#### Task requirements:
Print every one of the records verbatim, omitting nothing.

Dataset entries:
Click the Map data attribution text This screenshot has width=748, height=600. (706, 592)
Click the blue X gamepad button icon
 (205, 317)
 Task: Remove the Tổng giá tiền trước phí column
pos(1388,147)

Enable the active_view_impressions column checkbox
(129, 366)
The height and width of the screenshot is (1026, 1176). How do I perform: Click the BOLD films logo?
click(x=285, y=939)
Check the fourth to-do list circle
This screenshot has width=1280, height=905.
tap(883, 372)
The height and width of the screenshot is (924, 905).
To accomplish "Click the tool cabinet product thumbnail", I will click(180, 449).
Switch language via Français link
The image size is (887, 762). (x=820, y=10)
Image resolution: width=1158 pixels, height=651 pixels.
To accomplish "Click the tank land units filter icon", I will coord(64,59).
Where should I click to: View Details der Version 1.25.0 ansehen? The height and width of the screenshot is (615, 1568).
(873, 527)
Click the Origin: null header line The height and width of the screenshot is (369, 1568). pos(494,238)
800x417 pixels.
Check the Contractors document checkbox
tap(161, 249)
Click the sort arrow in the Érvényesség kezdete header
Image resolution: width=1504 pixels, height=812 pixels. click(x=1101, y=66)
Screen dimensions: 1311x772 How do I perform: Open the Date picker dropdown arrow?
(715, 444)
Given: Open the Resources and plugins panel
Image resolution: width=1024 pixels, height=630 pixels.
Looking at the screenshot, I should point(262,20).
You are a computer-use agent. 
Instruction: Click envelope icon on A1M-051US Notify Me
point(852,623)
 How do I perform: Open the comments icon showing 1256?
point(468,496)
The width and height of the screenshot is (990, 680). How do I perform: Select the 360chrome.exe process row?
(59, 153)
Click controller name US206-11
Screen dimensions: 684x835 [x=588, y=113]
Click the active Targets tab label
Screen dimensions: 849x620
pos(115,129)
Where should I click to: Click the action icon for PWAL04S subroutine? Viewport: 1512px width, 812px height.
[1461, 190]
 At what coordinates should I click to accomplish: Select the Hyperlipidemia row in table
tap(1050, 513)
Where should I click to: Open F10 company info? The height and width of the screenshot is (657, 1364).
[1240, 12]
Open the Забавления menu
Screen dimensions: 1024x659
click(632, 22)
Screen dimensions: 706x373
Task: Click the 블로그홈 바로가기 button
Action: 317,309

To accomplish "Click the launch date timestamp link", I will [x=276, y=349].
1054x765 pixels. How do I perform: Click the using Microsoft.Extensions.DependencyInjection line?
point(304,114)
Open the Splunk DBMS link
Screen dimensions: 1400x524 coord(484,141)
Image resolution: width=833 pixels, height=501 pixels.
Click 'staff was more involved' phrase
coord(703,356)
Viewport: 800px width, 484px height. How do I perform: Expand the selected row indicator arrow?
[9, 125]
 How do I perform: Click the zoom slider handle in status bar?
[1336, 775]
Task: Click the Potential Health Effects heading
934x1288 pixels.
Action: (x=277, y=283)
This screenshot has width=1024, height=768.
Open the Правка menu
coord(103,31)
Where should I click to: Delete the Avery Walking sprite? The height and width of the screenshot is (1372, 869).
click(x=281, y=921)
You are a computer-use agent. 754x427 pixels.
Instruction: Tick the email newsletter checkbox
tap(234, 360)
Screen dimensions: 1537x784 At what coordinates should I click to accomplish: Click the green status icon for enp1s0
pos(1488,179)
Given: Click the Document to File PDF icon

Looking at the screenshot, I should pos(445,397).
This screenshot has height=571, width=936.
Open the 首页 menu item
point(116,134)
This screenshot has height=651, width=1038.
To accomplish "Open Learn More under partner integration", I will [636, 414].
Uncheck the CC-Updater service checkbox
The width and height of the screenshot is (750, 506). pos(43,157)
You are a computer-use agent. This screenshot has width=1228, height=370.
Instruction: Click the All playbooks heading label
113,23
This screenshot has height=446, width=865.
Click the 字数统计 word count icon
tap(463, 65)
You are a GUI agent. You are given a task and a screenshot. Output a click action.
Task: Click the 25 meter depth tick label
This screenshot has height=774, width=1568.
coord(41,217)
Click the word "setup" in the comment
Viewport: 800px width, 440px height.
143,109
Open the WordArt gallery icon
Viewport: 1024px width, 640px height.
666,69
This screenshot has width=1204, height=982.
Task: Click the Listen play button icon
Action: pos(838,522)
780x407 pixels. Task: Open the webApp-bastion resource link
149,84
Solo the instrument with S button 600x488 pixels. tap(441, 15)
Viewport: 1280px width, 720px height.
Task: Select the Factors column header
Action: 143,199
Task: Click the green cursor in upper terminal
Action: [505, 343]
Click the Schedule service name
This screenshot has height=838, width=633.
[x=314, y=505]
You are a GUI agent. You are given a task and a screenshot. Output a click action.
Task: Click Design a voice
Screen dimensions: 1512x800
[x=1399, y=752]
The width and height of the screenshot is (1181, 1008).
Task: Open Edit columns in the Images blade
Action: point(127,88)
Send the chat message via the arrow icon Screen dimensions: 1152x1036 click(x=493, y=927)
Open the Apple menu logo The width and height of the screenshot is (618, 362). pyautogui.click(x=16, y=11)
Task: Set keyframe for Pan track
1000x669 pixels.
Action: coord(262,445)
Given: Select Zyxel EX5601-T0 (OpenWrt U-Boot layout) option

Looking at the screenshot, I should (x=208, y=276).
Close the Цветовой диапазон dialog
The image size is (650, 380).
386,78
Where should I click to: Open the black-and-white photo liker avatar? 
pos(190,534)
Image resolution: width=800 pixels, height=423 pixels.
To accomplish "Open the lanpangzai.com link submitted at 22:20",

#### Answer below:
Click the Map data attribution text This screenshot has width=748, height=600. (706, 592)
Click the blue X gamepad button icon
 (205, 317)
 Task: Remove the Tổng giá tiền trước phí column
pos(1388,147)

Enable the active_view_impressions column checkbox
(129, 366)
The height and width of the screenshot is (1026, 1176). How do I perform: Click the BOLD films logo?
click(x=285, y=939)
Check the fourth to-do list circle
This screenshot has width=1280, height=905.
tap(883, 372)
The height and width of the screenshot is (924, 905).
To accomplish "Click the tool cabinet product thumbnail", I will click(180, 449).
Switch language via Français link
The image size is (887, 762). (x=820, y=10)
Image resolution: width=1158 pixels, height=651 pixels.
To accomplish "Click the tank land units filter icon", I will coord(64,59).
Where should I click to: View Details der Version 1.25.0 ansehen? The height and width of the screenshot is (615, 1568).
(873, 527)
Click the Origin: null header line The height and width of the screenshot is (369, 1568). pos(494,238)
800x417 pixels.
Check the Contractors document checkbox
tap(161, 249)
Click the sort arrow in the Érvényesség kezdete header
Image resolution: width=1504 pixels, height=812 pixels. click(x=1101, y=66)
Screen dimensions: 1311x772 How do I perform: Open the Date picker dropdown arrow?
(715, 444)
Given: Open the Resources and plugins panel
Image resolution: width=1024 pixels, height=630 pixels.
Looking at the screenshot, I should point(262,20).
You are a computer-use agent. 
Instruction: Click envelope icon on A1M-051US Notify Me
point(852,623)
 How do I perform: Open the comments icon showing 1256?
point(468,496)
The width and height of the screenshot is (990, 680). How do I perform: Select the 360chrome.exe process row?
(59, 153)
Click controller name US206-11
Screen dimensions: 684x835 [x=588, y=113]
Click the active Targets tab label
Screen dimensions: 849x620
pos(115,129)
Where should I click to: Click the action icon for PWAL04S subroutine? Viewport: 1512px width, 812px height.
[1461, 190]
 At what coordinates should I click to accomplish: Select the Hyperlipidemia row in table
tap(1050, 513)
Where should I click to: Open F10 company info? The height and width of the screenshot is (657, 1364).
[1240, 12]
Open the Забавления menu
Screen dimensions: 1024x659
click(632, 22)
Screen dimensions: 706x373
Task: Click the 블로그홈 바로가기 button
Action: 317,309

To accomplish "Click the launch date timestamp link", I will [x=276, y=349].
1054x765 pixels. How do I perform: Click the using Microsoft.Extensions.DependencyInjection line?
point(304,114)
Open the Splunk DBMS link
Screen dimensions: 1400x524 coord(484,141)
Image resolution: width=833 pixels, height=501 pixels.
Click 'staff was more involved' phrase
coord(703,356)
Viewport: 800px width, 484px height. How do I perform: Expand the selected row indicator arrow?
[9, 125]
 How do I perform: Click the zoom slider handle in status bar?
[1336, 775]
Task: Click the Potential Health Effects heading
934x1288 pixels.
Action: (x=277, y=283)
This screenshot has width=1024, height=768.
Open the Правка menu
coord(103,31)
Where should I click to: Delete the Avery Walking sprite? The height and width of the screenshot is (1372, 869).
click(x=281, y=921)
You are a computer-use agent. 754x427 pixels.
Instruction: Tick the email newsletter checkbox
tap(234, 360)
Screen dimensions: 1537x784 At what coordinates should I click to accomplish: Click the green status icon for enp1s0
pos(1488,179)
Given: Click the Document to File PDF icon

Looking at the screenshot, I should pos(445,397).
This screenshot has height=571, width=936.
Open the 首页 menu item
point(116,134)
This screenshot has height=651, width=1038.
To accomplish "Open Learn More under partner integration", I will [636, 414].
Uncheck the CC-Updater service checkbox
The width and height of the screenshot is (750, 506). pos(43,157)
You are a computer-use agent. This screenshot has width=1228, height=370.
Instruction: Click the All playbooks heading label
113,23
This screenshot has height=446, width=865.
Click the 字数统计 word count icon
tap(463, 65)
You are a GUI agent. You are given a task and a screenshot. Output a click action.
Task: Click the 25 meter depth tick label
This screenshot has height=774, width=1568.
coord(41,217)
Click the word "setup" in the comment
Viewport: 800px width, 440px height.
143,109
Open the WordArt gallery icon
Viewport: 1024px width, 640px height.
666,69
This screenshot has width=1204, height=982.
Task: Click the Listen play button icon
Action: pos(838,522)
780x407 pixels. Task: Open the webApp-bastion resource link
149,84
Solo the instrument with S button 600x488 pixels. tap(441, 15)
Viewport: 1280px width, 720px height.
Task: Select the Factors column header
Action: 143,199
Task: Click the green cursor in upper terminal
Action: [505, 343]
Click the Schedule service name
This screenshot has height=838, width=633.
[x=314, y=505]
You are a GUI agent. You are given a task and a screenshot. Output a click action.
Task: Click Design a voice
Screen dimensions: 1512x800
[x=1399, y=752]
The width and height of the screenshot is (1181, 1008).
Task: Open Edit columns in the Images blade
Action: point(127,88)
Send the chat message via the arrow icon Screen dimensions: 1152x1036 click(x=493, y=927)
Open the Apple menu logo The width and height of the screenshot is (618, 362). pyautogui.click(x=16, y=11)
Task: Set keyframe for Pan track
1000x669 pixels.
Action: coord(262,445)
Given: Select Zyxel EX5601-T0 (OpenWrt U-Boot layout) option

Looking at the screenshot, I should (x=208, y=276).
Close the Цветовой диапазон dialog
The image size is (650, 380).
386,78
Where should I click to: Open the black-and-white photo liker avatar? 
pos(190,534)
Image resolution: width=800 pixels, height=423 pixels.
To accomplish "Open the lanpangzai.com link submitted at 22:20",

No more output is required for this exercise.